Written task:
Answer these questions about the article on Apple's new iMacs and iPhoto:
1. Where was the press conference held?
2. What three things can be done with events in the new iPhoto?
3. Which photo software's users will find the improved image-tuning functions familiar?

Reading passage:

You could cut the tension with a knife at Crave Towers last night. A West Side Story-style face-off developed between those Cravers who get excited about new Apples in the orchard, and those who give really don't give a Mac Mini.

The headline news was the well-rumoured new aluminium and glass iMacs. These were announced at a press conference at Apple Towers in Cupertino, where Apple head honcho Steve Jobs also pitched iLife '08. Updates to the lifestyle software suite included some tweaks to Apple's image-management program iPhoto.

The new iPhoto will sport an 'events' feature. Some of Crave's more cynical hacks, looking to upset the Apple-cart, have declaimed this as glorified date-sorting. Events can be merged or split, however, and tagged with keywords.

More flexible previewing is also included, so you won't need to open a gallery to browse or 'skim' images. There's also some improved image-tuning functions, all of which will be familiar to anyone who's ever used PC-only Picasa. As in Google's seminal photo software, iPhoto lets you copy edits you've made on one photo to others, so you don't have to repeat your editing on similar images.

(Document and screenshot pointing material)
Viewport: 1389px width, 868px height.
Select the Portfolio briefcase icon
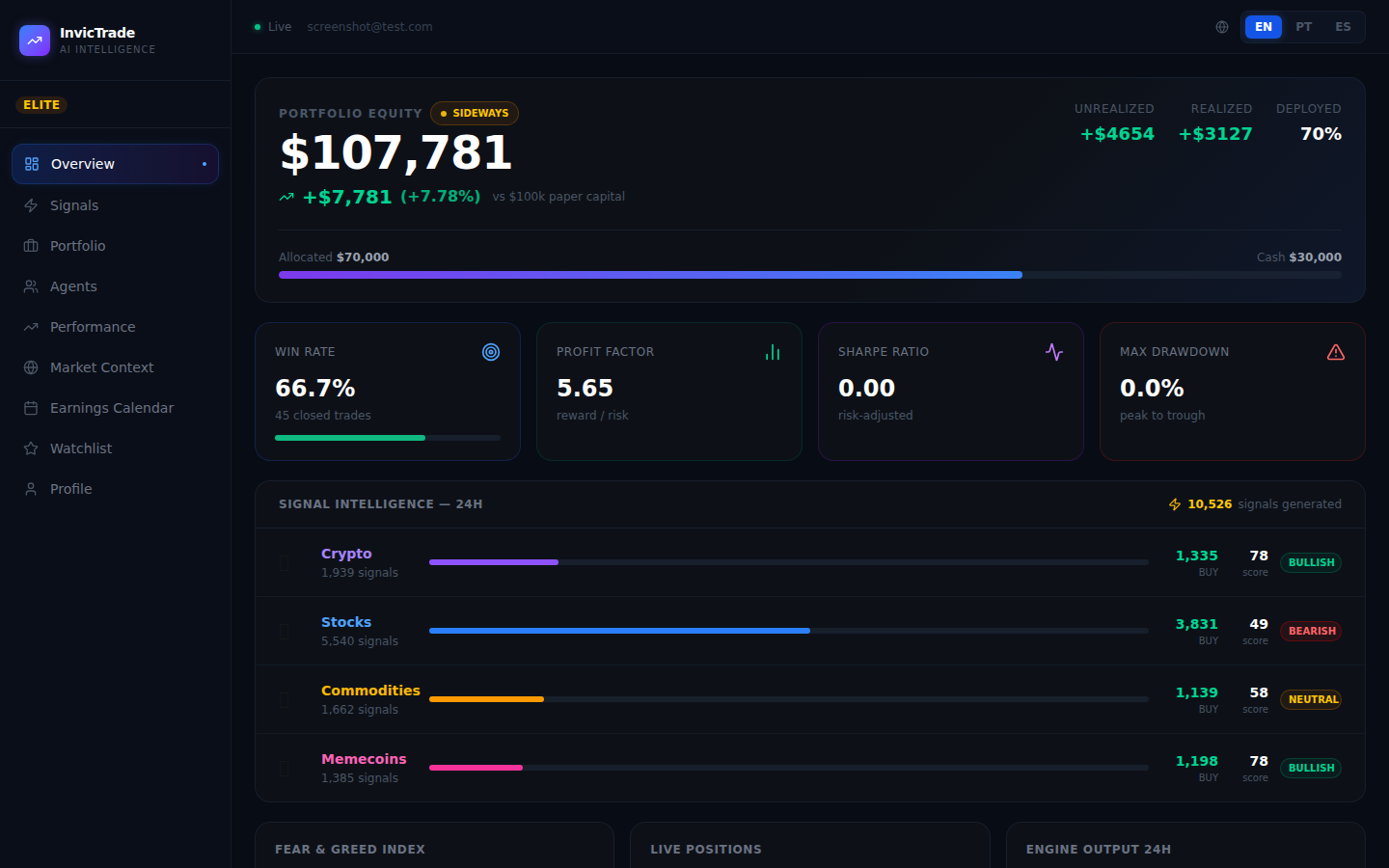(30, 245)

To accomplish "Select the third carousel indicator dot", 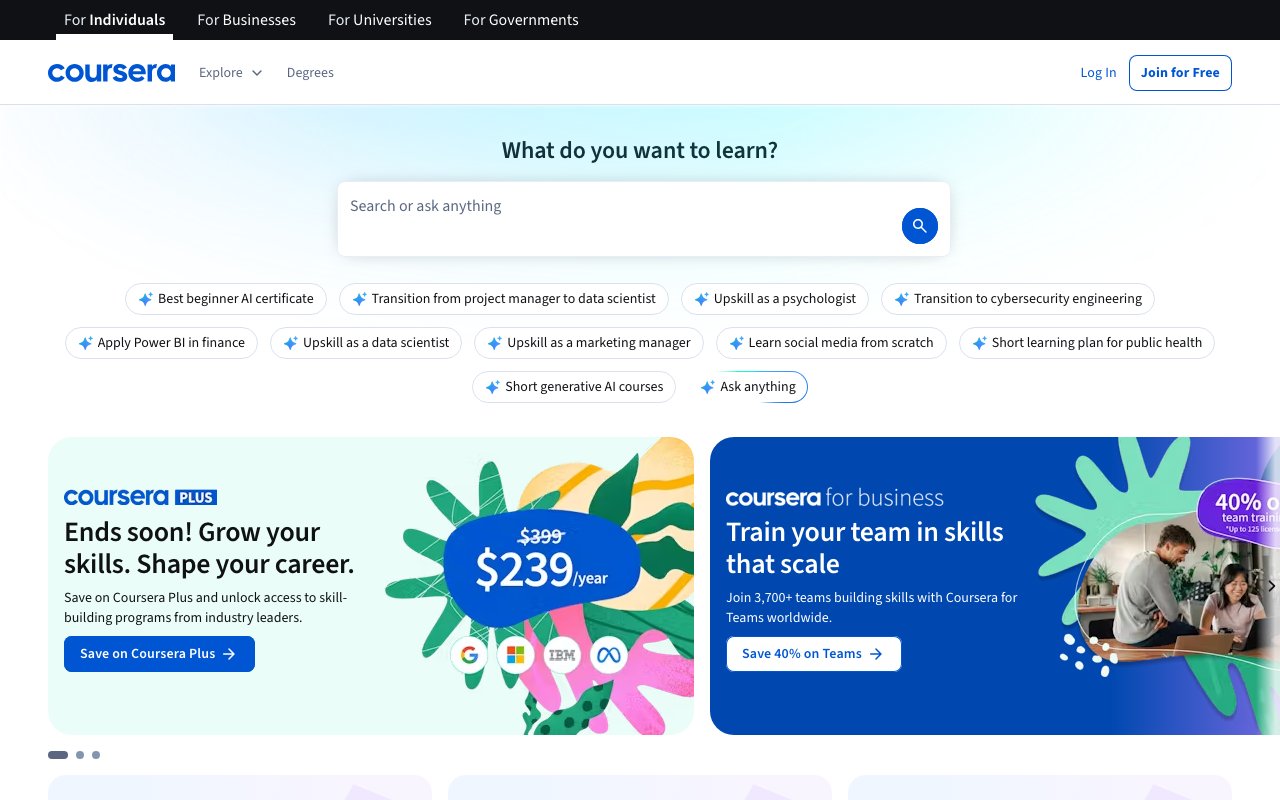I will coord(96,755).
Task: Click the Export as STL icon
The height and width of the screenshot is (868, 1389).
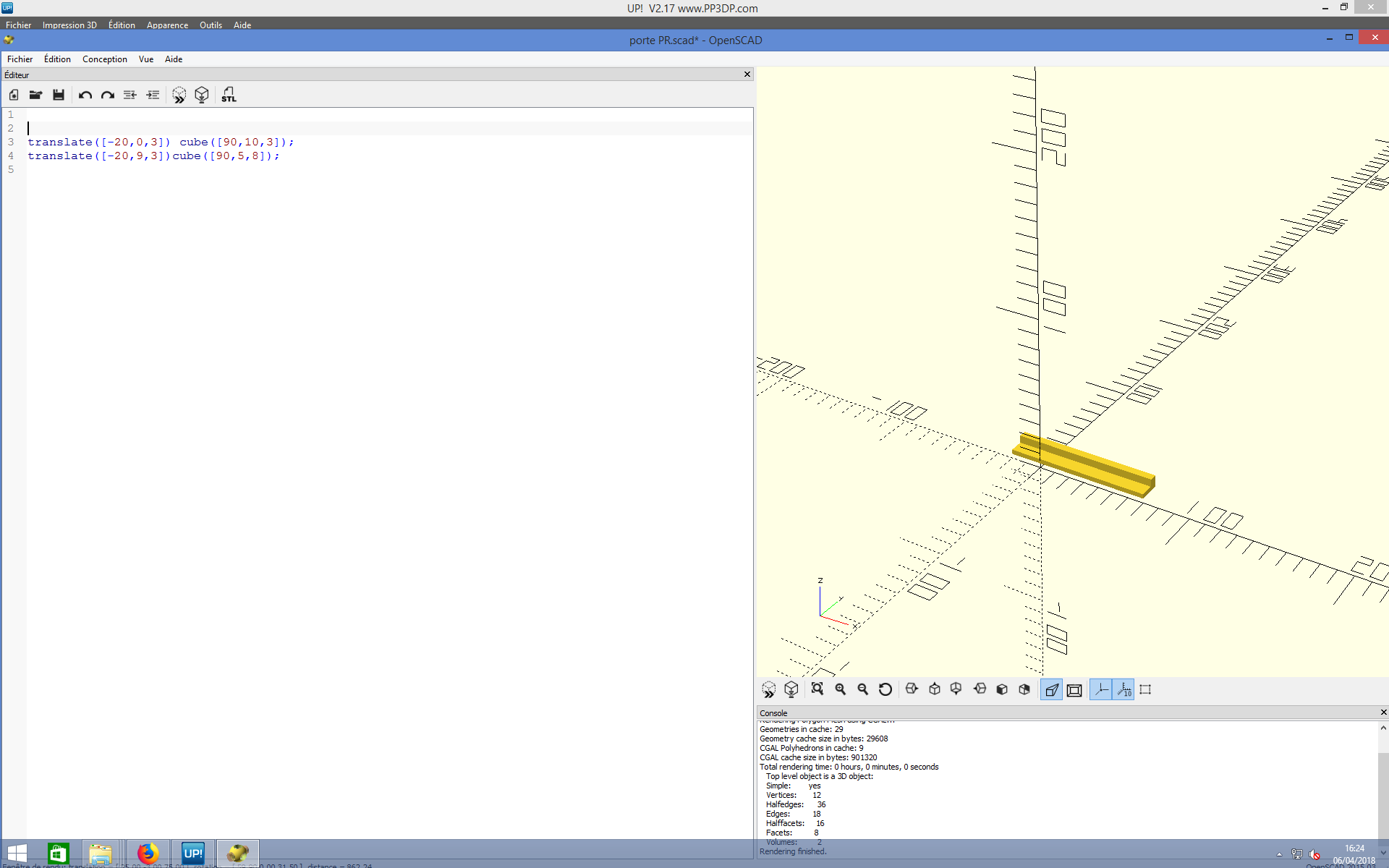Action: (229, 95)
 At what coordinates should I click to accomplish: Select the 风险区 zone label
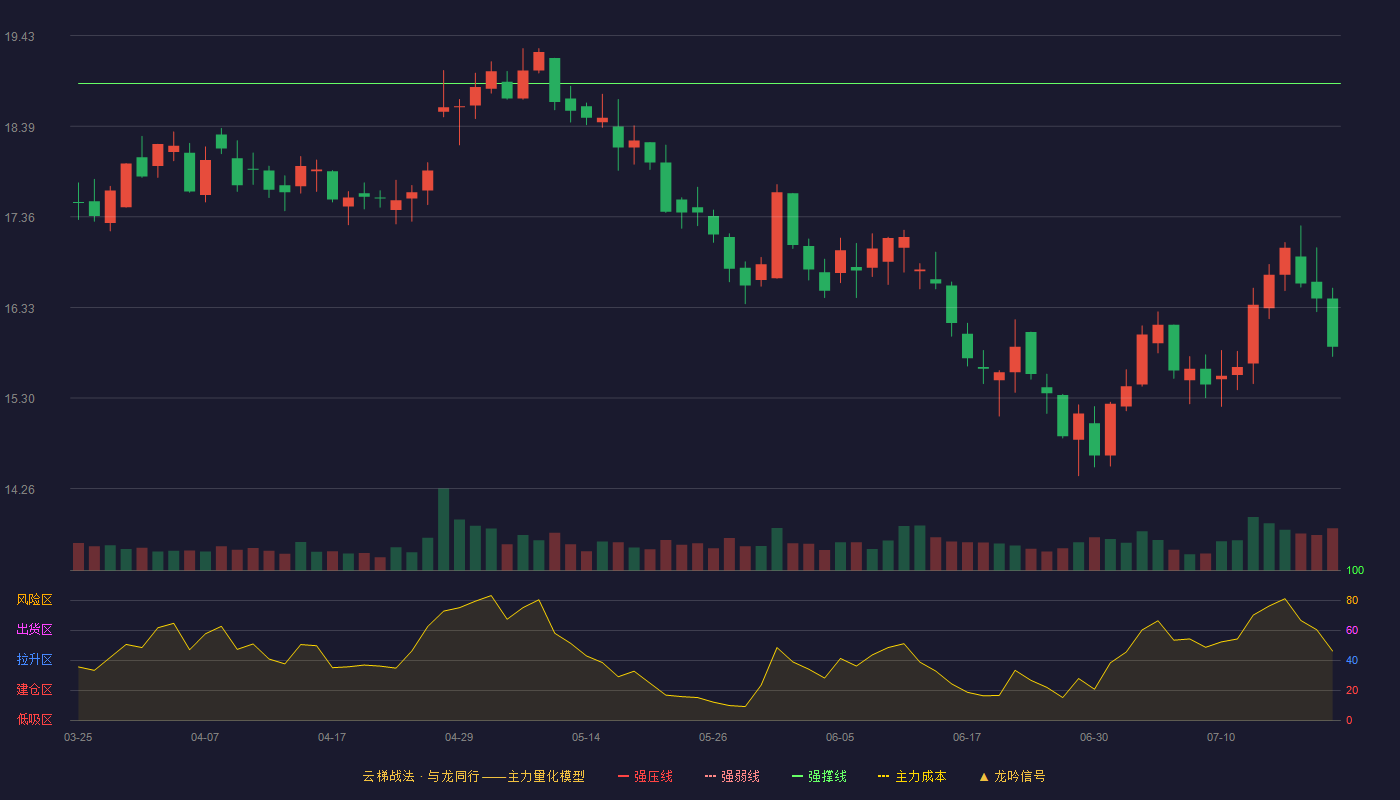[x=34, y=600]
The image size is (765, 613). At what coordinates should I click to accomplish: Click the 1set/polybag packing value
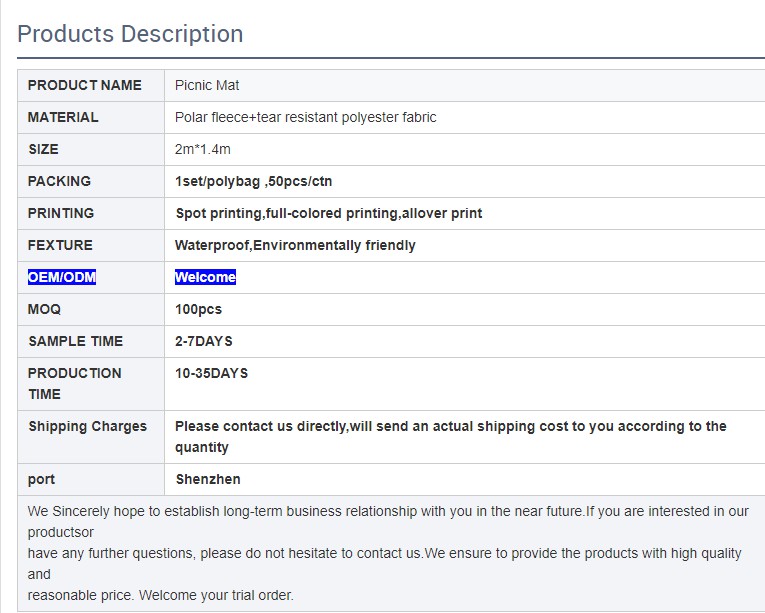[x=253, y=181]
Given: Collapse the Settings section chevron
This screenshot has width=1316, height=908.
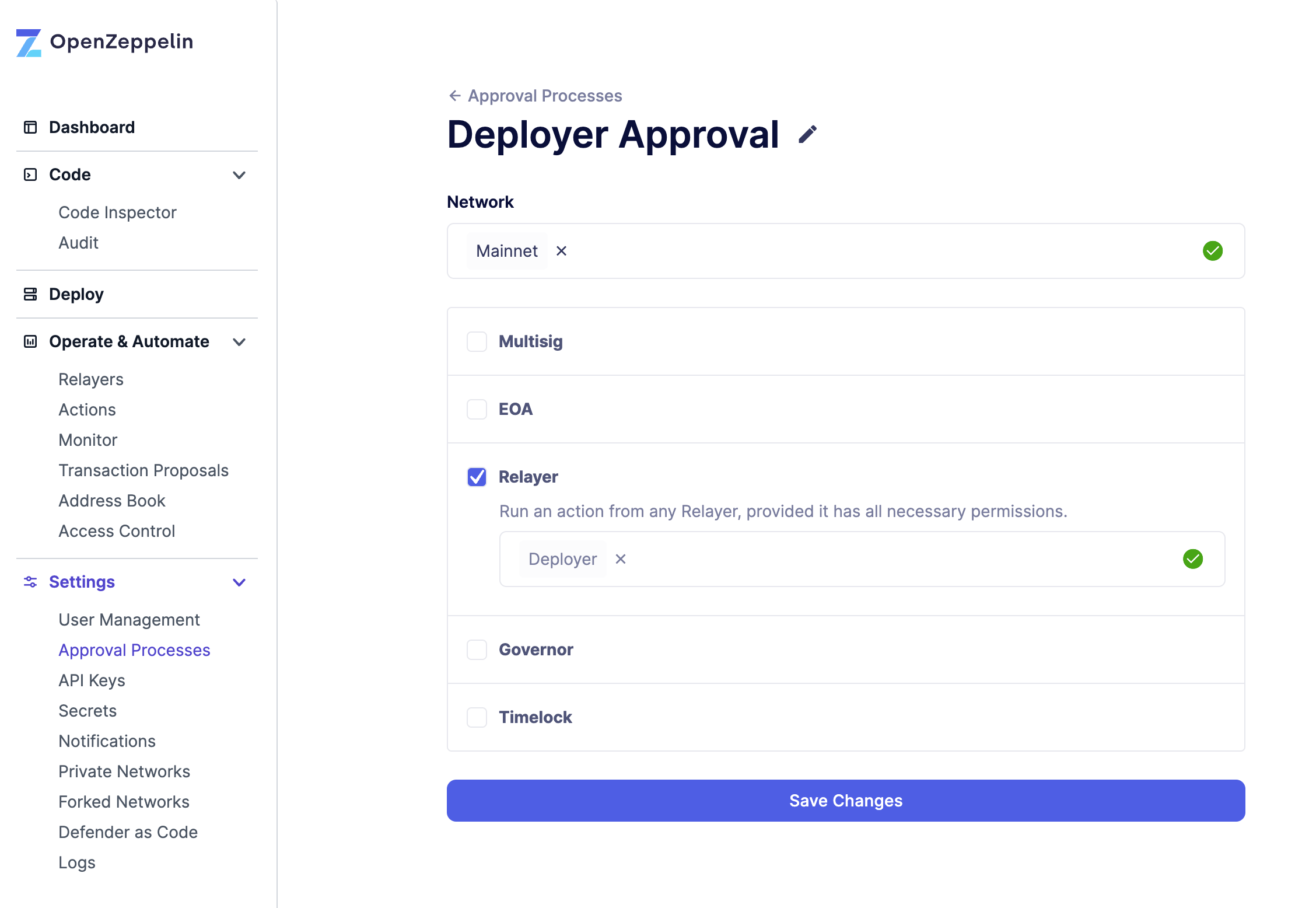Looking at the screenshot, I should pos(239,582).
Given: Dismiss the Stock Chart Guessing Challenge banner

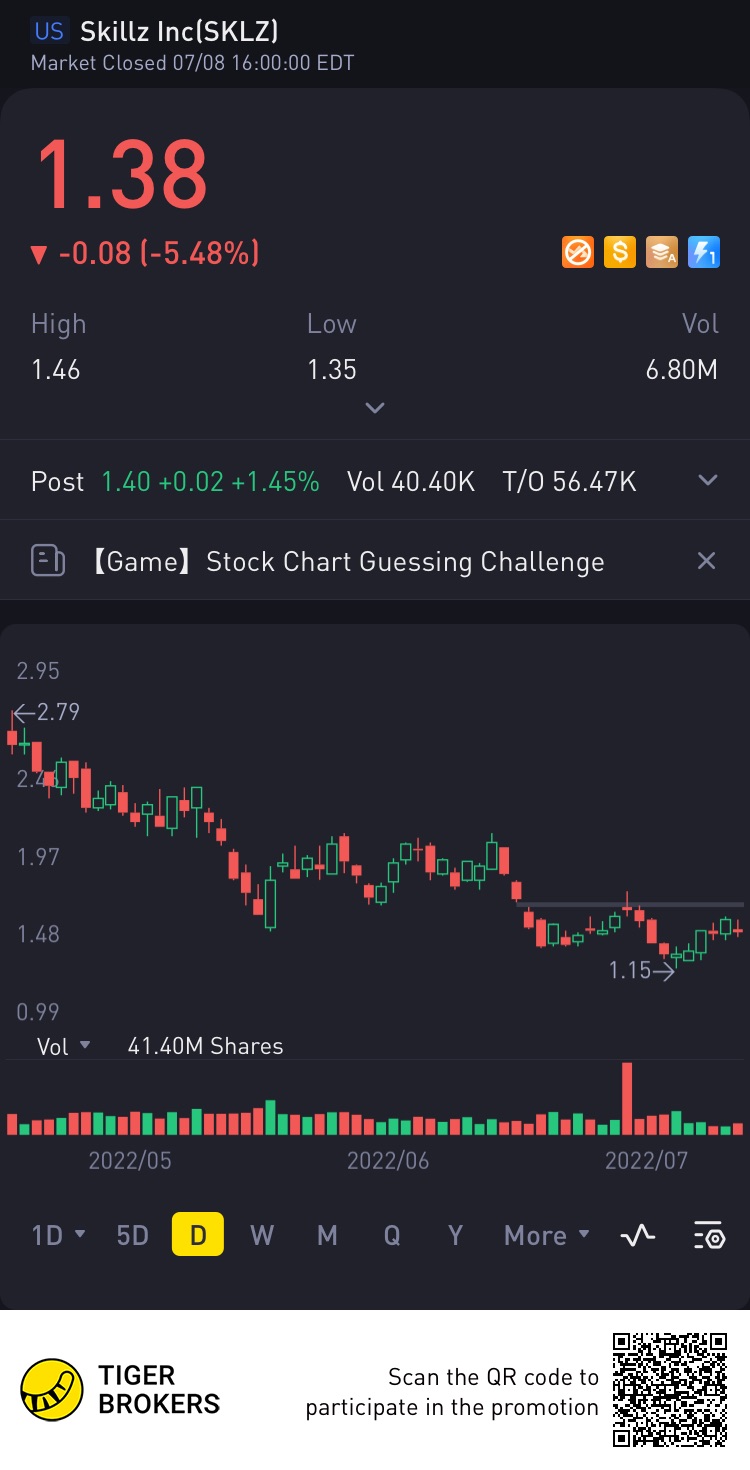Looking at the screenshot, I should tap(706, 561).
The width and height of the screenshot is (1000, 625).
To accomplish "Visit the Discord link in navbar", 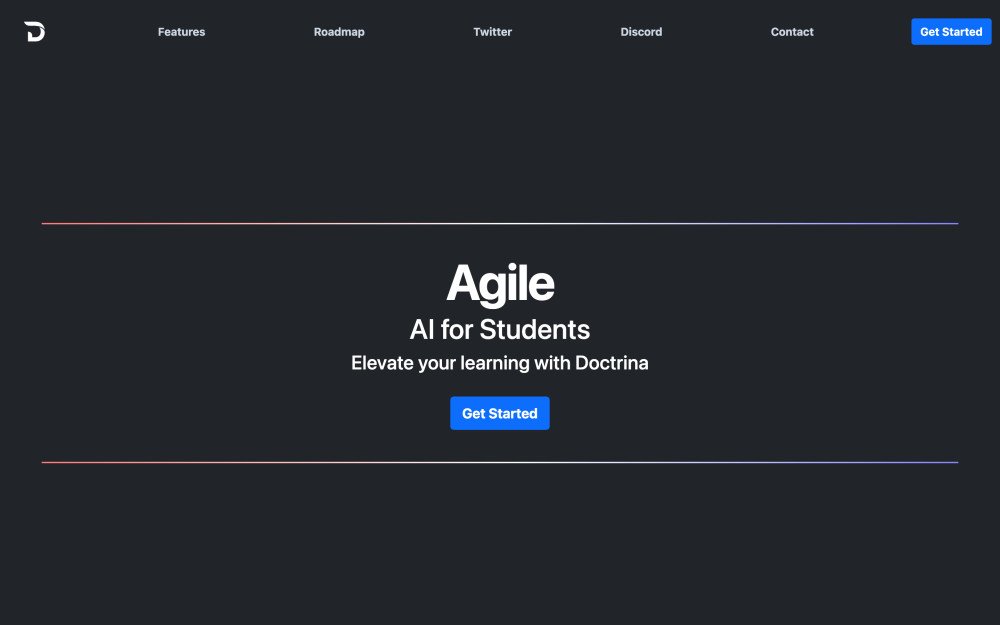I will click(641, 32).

Finished answer:
1. At Apple Towers in Cupertino.
2. They can be merged, split, and tagged with keywords.
3. Picasa, Google's PC-only photo software.